## What to do
Your copy should hold exactly the lines from the one containing "This screenshot has width=628, height=427." through the last line of the entries, and no pictures.
━━━━━ Supplied data ━━━━━
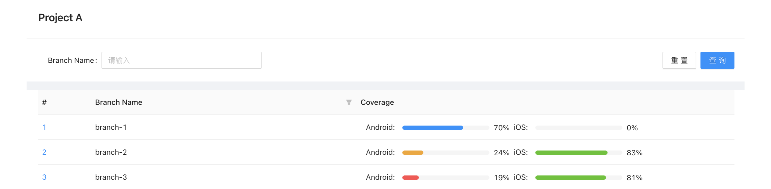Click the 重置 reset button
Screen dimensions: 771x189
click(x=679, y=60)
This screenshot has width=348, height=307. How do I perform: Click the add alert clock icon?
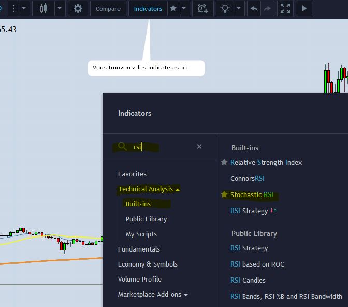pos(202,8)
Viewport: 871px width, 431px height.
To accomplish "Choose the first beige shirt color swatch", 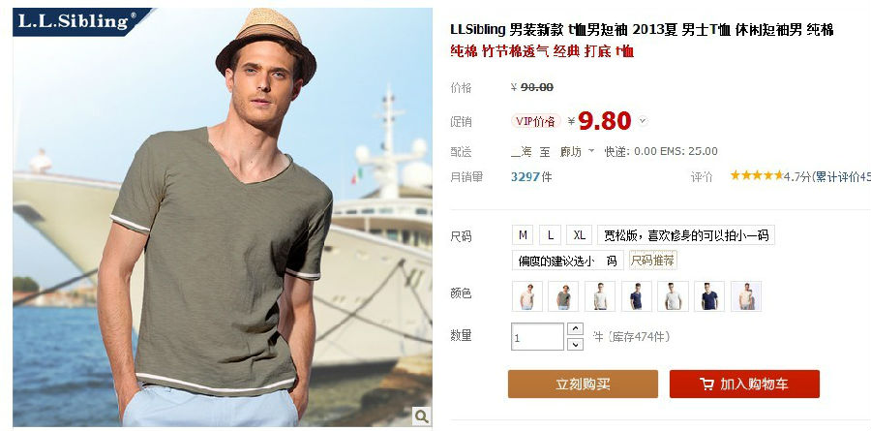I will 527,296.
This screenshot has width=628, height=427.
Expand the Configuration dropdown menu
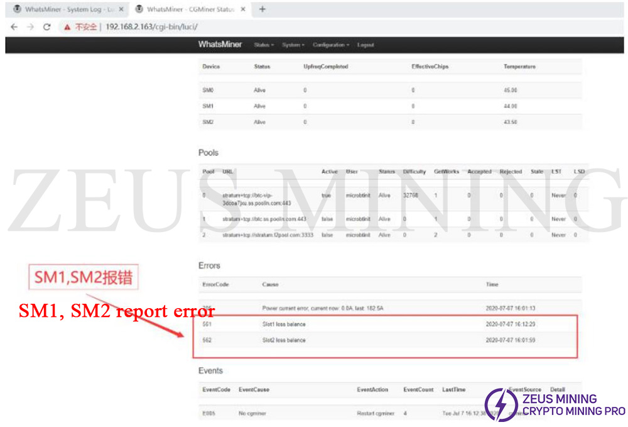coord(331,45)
━━━━━
## Result of the exercise
This screenshot has width=628, height=427.
Expand the Configuration dropdown menu
coord(331,45)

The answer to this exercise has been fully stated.